### Your task
If a line in the records below contains the word "Policy", return that line.

### Dataset entries
-=-=-

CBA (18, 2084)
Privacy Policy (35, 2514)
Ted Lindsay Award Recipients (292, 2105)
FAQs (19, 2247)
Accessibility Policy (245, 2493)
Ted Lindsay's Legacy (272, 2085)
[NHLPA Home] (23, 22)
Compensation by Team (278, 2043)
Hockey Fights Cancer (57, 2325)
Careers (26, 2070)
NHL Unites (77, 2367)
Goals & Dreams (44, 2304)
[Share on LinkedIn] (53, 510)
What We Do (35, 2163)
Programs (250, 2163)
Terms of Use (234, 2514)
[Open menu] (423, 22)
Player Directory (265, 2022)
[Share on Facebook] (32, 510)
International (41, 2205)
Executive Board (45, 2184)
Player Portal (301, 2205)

-=-=-

### The answer
Privacy Policy (35, 2514)
Accessibility Policy (245, 2493)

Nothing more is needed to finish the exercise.